The Humiliating Practice of Sex-Testing Female : Athletes For years, international sports organizations have been policing women for “masculine” qualities — and turning
their Olympic dreams into nightmares. But when Dutee Chand appealed her ban, she may have changed the rules.
One day in June 2014, Dutee Chand was cooling down after a set of 200-meter sprints when she received a call from the director of the Athletics Federation of India, asking her to meet him in Delhi. Chand, then 18 and one of India’s fastest runners, was preparing for the coming Commonwealth Games in Glasgow, her first big international event as an adult. Earlier that month, Chand won gold in both the 200-meter sprint and the 4-by-400-meter relay at the Asian Junior Athletics Championships in Taipei, Taiwan, so her hopes for Scotland were high.
Chand was raised in Gopalpur, a rural village in eastern India with only intermittent electricity. The family home was a small mud hut, with no running water or toilet. Her parents, weavers who earned less than $8 a week laboring on a government-issued loom, were illiterate. They had not imagined a different life for their seven children, but Chand had other ideas.
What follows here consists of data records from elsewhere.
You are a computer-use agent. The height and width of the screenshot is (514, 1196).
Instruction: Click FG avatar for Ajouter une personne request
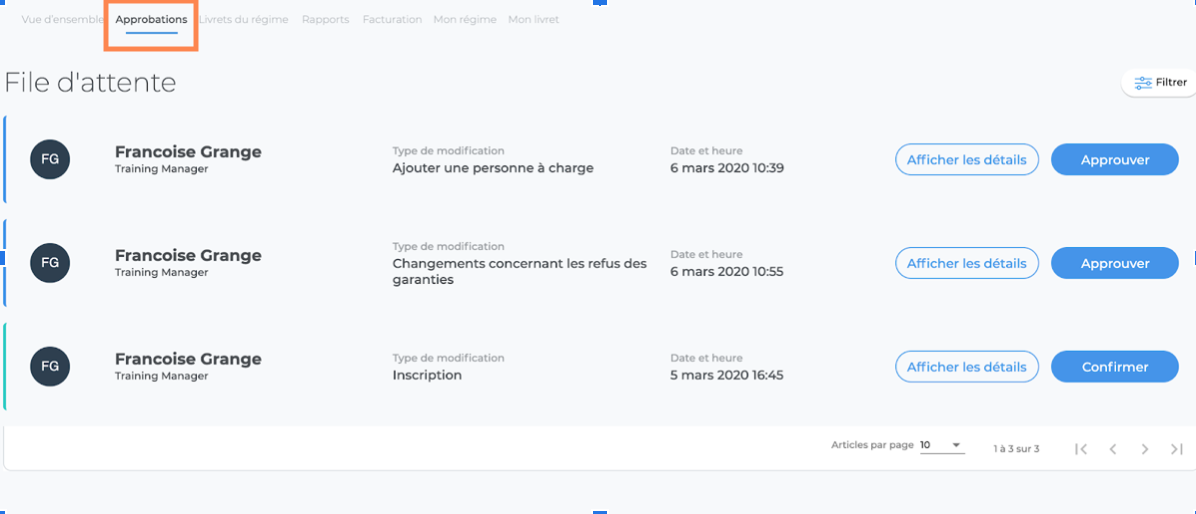coord(50,160)
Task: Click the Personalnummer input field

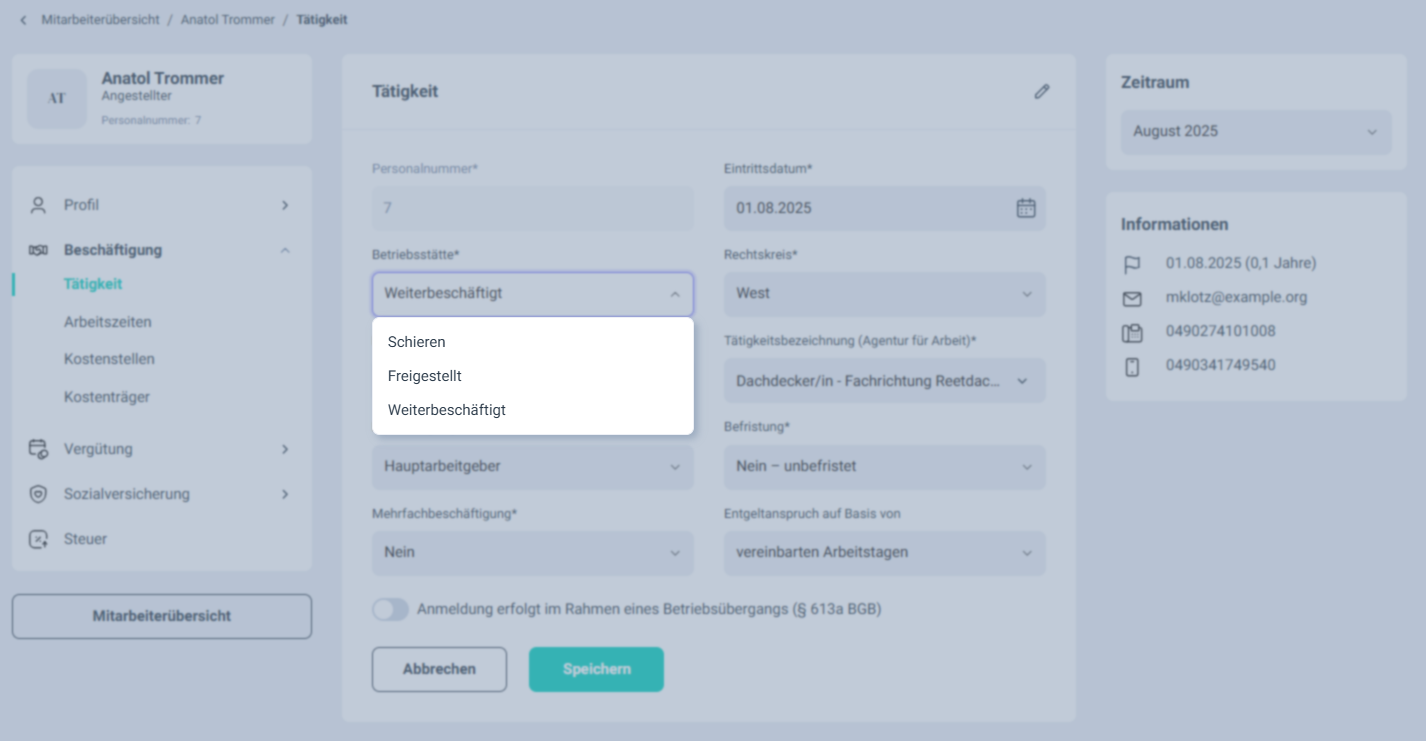Action: [x=532, y=208]
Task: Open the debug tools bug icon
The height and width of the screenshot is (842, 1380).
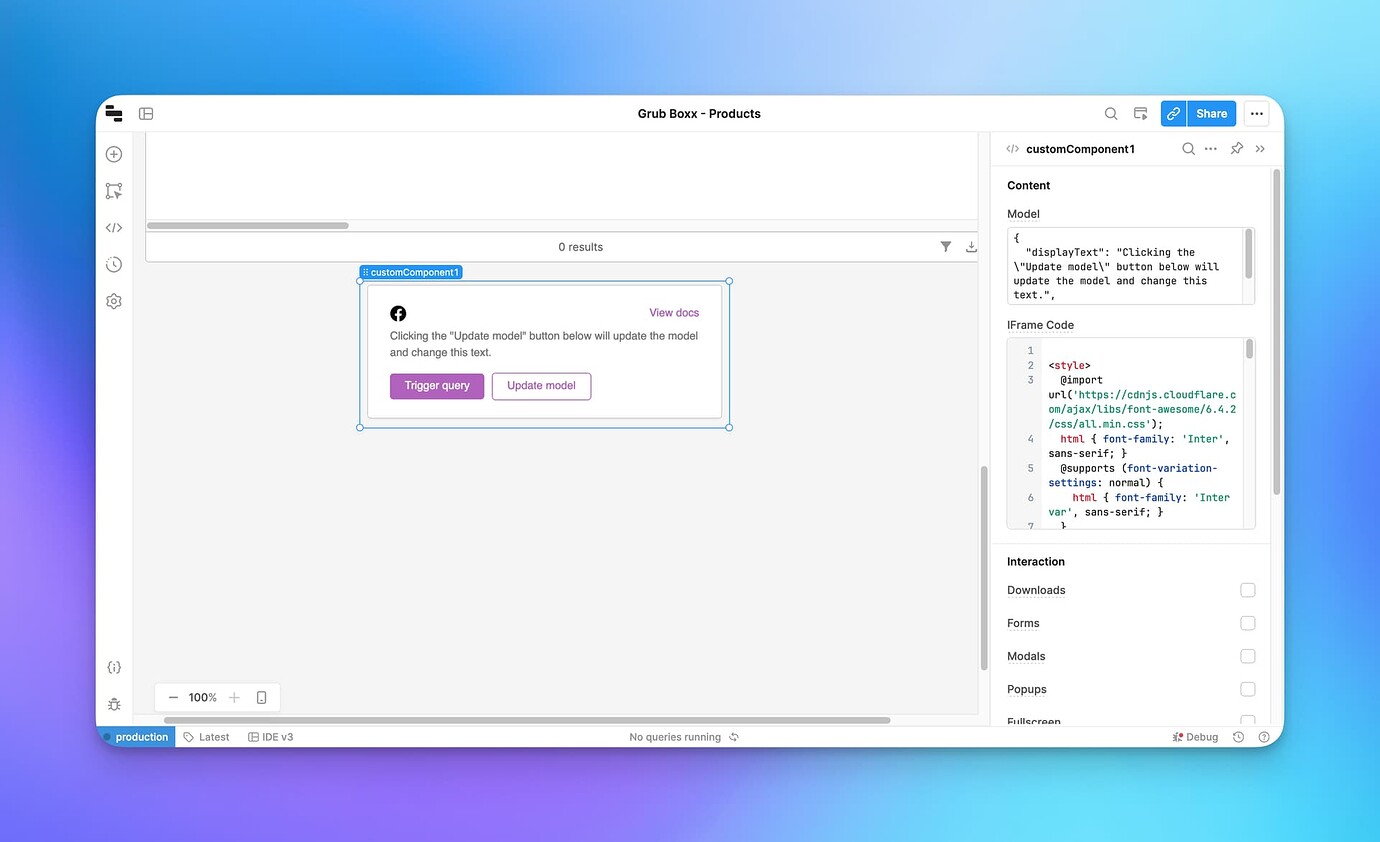Action: pos(113,703)
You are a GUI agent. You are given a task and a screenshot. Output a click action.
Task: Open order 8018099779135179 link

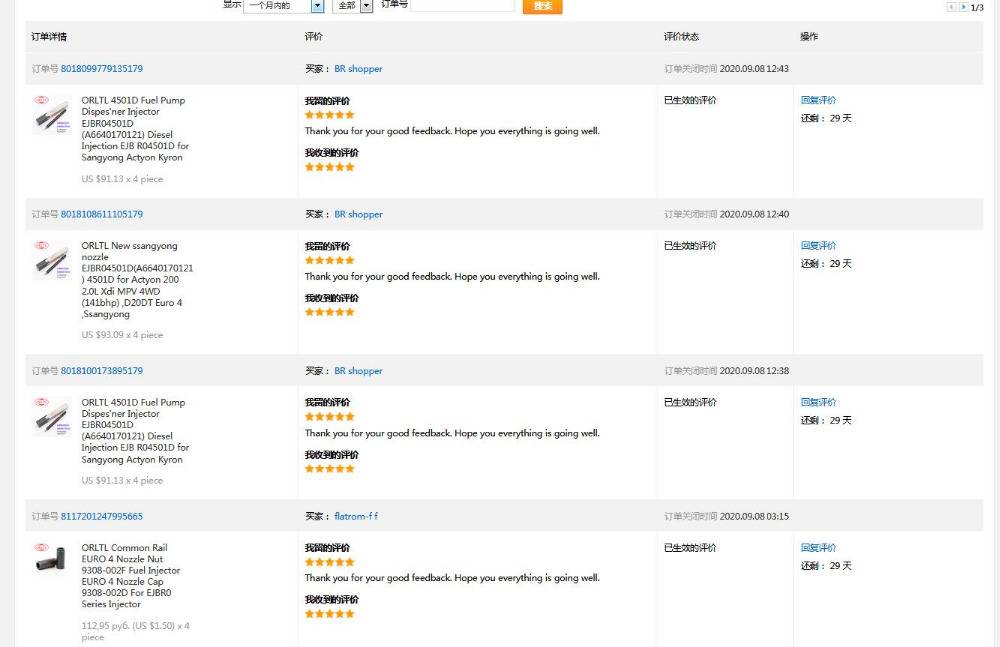[x=101, y=69]
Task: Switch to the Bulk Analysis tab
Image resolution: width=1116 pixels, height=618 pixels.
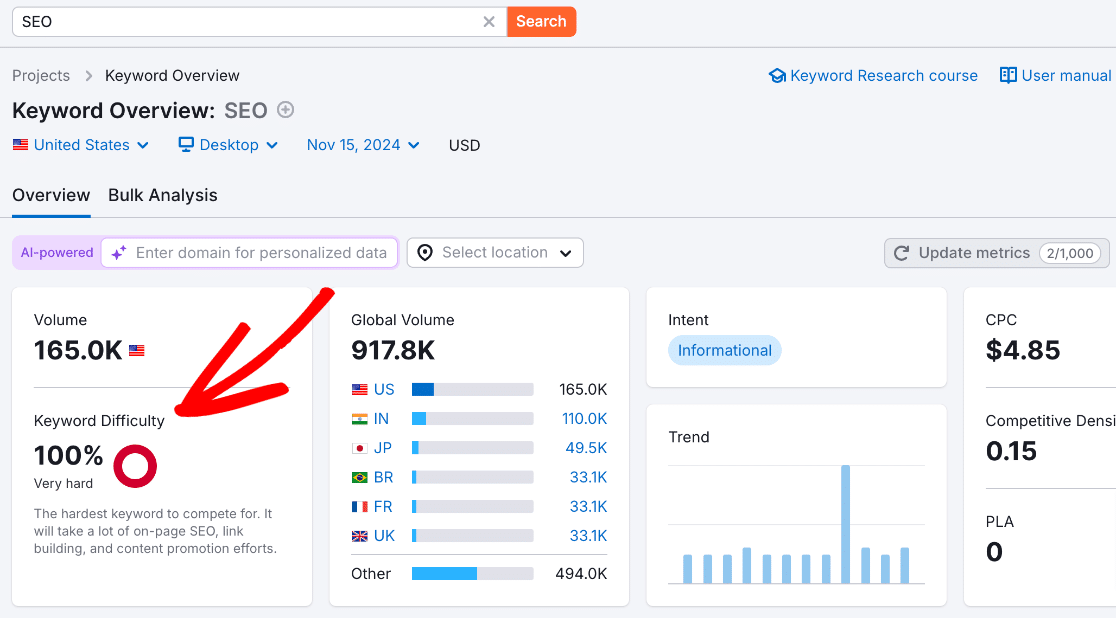Action: click(x=162, y=195)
Now, as she took the five-hour bus ride to Delhi from a training center in Punjab, she thought about her impending move to Bangalore for a new training program. She wondered if she would make friends, and how she’d manage there without her beloved coach, who had long been by her side, strategizing about how best to run each race and joking to help her relax whenever she was nervous. She thought little of the meeting in Delhi, because she assumed it was for a doping test.
But when Chand arrived in Delhi, she says, she was sent to a clinic to meet a doctor from the Athletics Federation of India — the Indian affiliate of the International Association of Athletics Federations (I.A.A.F.), which governs track and field. He told her he would forgo the usual urine and blood tests because no nurse was available, and would order an ultrasound instead. That confused Chand, but when she asked him about it, she recalls, he said it was routine.
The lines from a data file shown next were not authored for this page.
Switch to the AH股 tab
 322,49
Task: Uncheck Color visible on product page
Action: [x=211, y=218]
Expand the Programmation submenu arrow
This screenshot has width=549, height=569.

Chand had no idea that her extraordinary showing in Taipei and at a national championship earlier that month had prompted competitors and coaches to tell the federation that her physique seemed suspiciously masculine: Her muscles were too pronounced, her stride was too impressive for someone who was only five feet tall. The doctor would later deny that the ultrasound was a response to those reports, saying he ordered the scan only because Chand had previously complained of chronic abdominal pain. She contends she never had any such pain.
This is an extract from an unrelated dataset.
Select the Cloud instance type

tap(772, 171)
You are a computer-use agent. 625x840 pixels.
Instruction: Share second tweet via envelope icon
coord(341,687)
Three days after the ultrasound, the federation sent a letter titled “Subject: Gender Verification Issue” to the Indian government’s sports authority. “It has been brought to the notice of the undersigned that there are definite doubts regarding the gender of an Athlete Ms. Dutee Chand,” the letter read. It also noted that in the past, such cases “have brought embarrassment to the fair name of sports in India.” The letter requested the authorities perform a “gender verification test” on Chand.